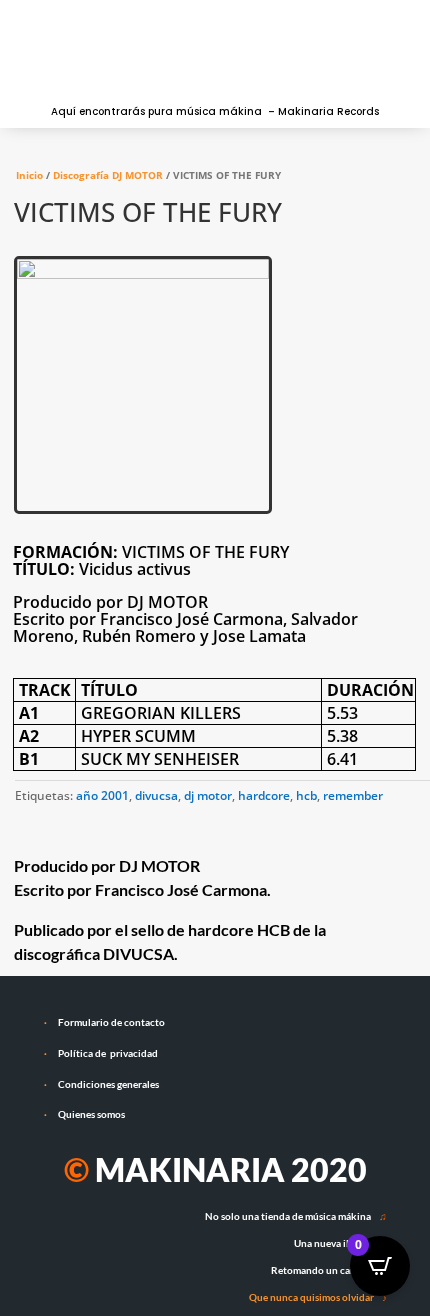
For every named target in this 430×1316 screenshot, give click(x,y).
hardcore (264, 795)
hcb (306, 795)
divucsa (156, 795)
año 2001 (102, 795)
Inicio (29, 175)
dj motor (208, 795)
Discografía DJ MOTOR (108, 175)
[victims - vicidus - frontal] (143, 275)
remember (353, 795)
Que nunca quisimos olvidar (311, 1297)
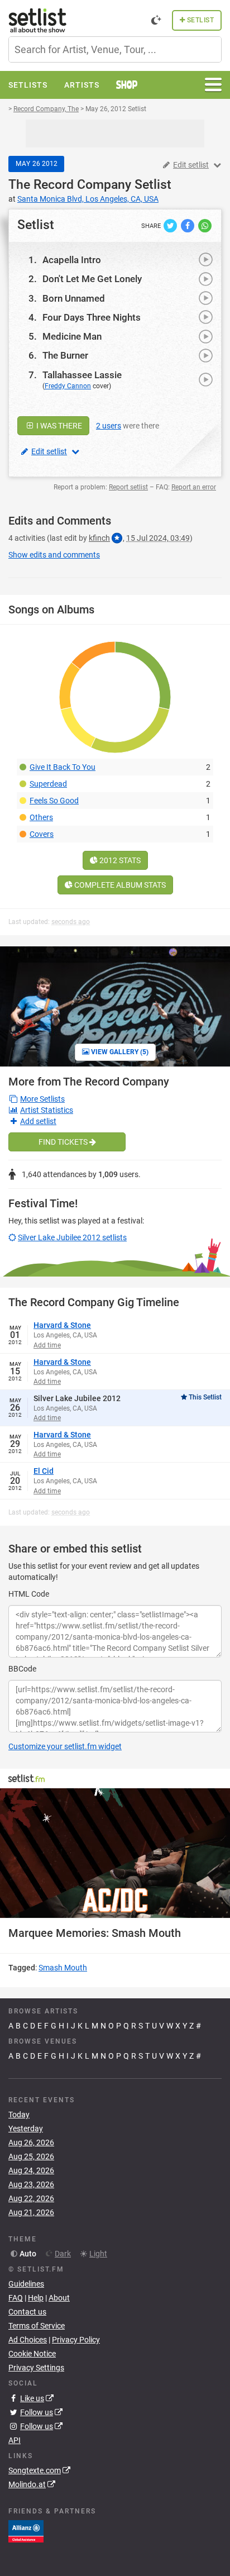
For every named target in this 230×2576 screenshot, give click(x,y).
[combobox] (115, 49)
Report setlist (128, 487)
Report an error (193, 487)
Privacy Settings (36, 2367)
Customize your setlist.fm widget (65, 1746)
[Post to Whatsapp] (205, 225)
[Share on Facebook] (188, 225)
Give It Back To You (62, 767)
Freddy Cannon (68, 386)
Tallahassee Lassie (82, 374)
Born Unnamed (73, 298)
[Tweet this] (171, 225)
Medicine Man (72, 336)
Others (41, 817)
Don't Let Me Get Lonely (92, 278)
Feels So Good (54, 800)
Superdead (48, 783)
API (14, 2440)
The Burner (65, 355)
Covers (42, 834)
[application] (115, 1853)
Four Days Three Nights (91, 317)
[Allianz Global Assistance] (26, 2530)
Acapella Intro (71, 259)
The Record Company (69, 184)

+ + +

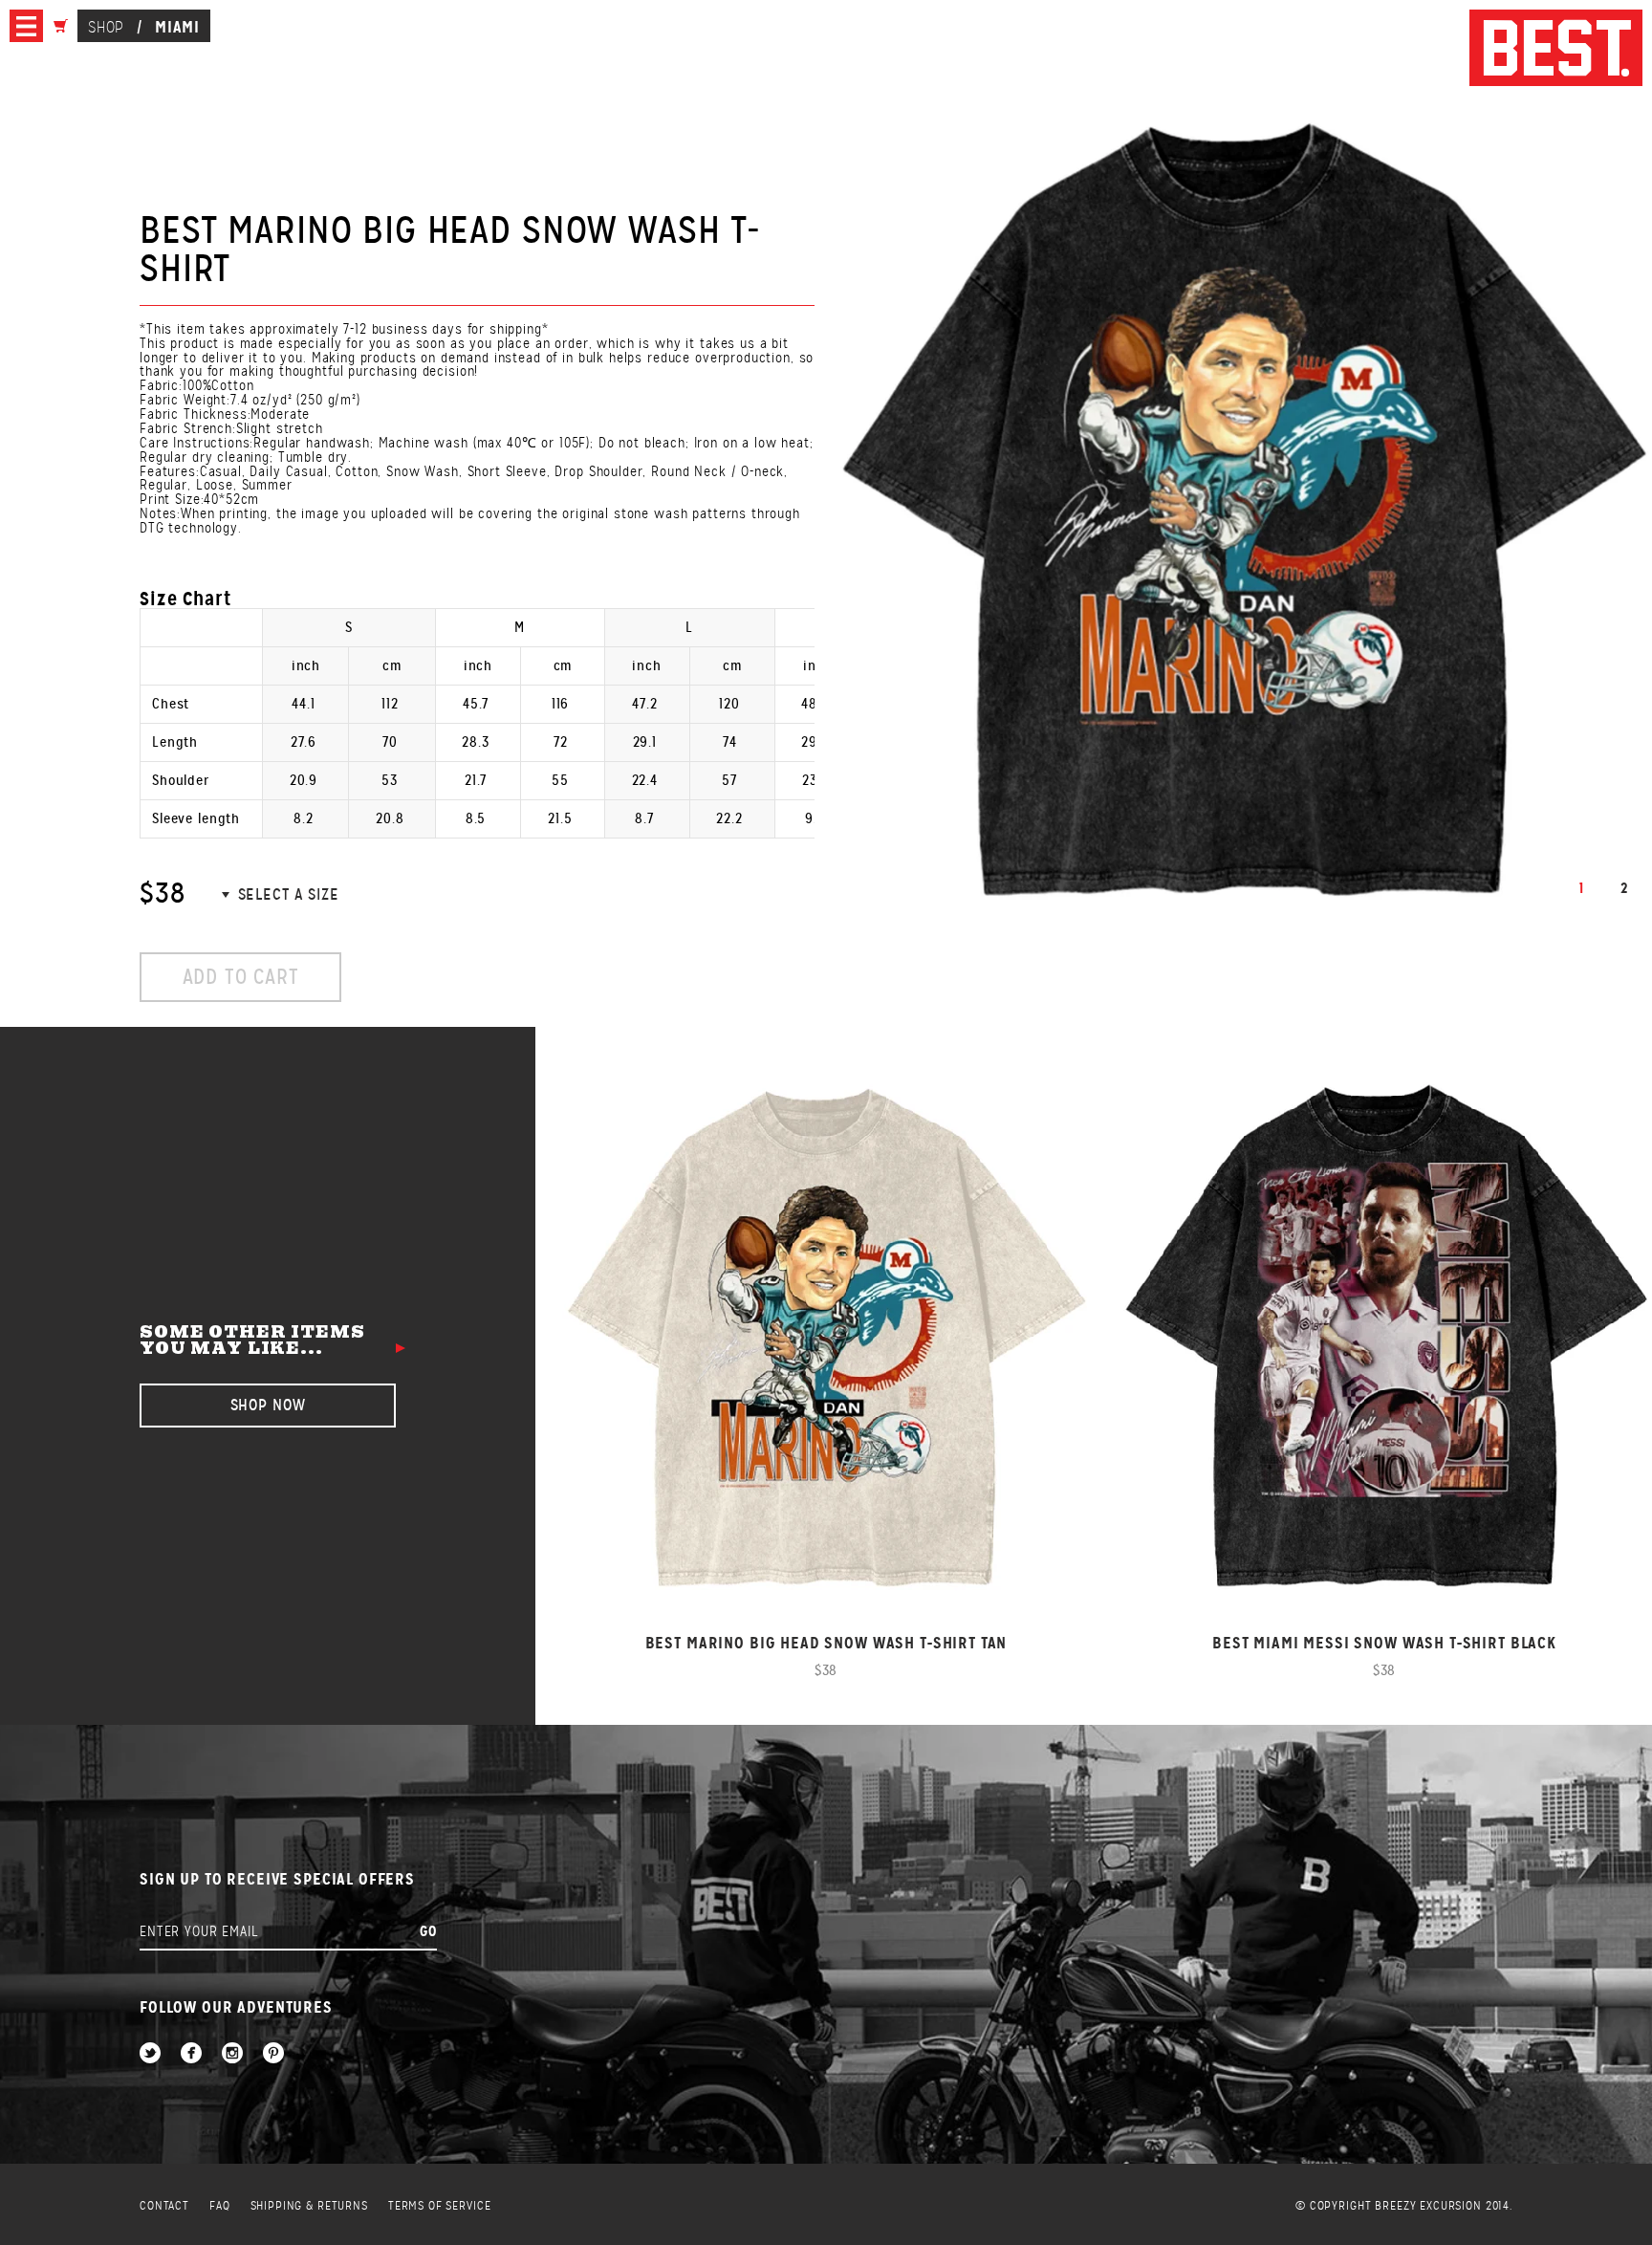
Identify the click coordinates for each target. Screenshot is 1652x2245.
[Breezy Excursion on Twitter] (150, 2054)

+ + +

→ HOW TO COMPLETE THIS TASK:
After locating the line with "Give It Back To You (62, 767)" in the material above, return it and each line after it exactly, ending at the line with "Covers (42, 834)".

→ OUTPUT FOR THIS TASK:
Give It Back To You (62, 767)
Freddy Cannon (68, 386)
Tallahassee Lassie (82, 374)
Born Unnamed (73, 298)
[Tweet this] (171, 225)
Medicine Man (72, 336)
Others (41, 817)
Don't Let Me Get Lonely (92, 278)
Feels So Good (54, 800)
Superdead (48, 783)
API (14, 2440)
The Burner (65, 355)
Covers (42, 834)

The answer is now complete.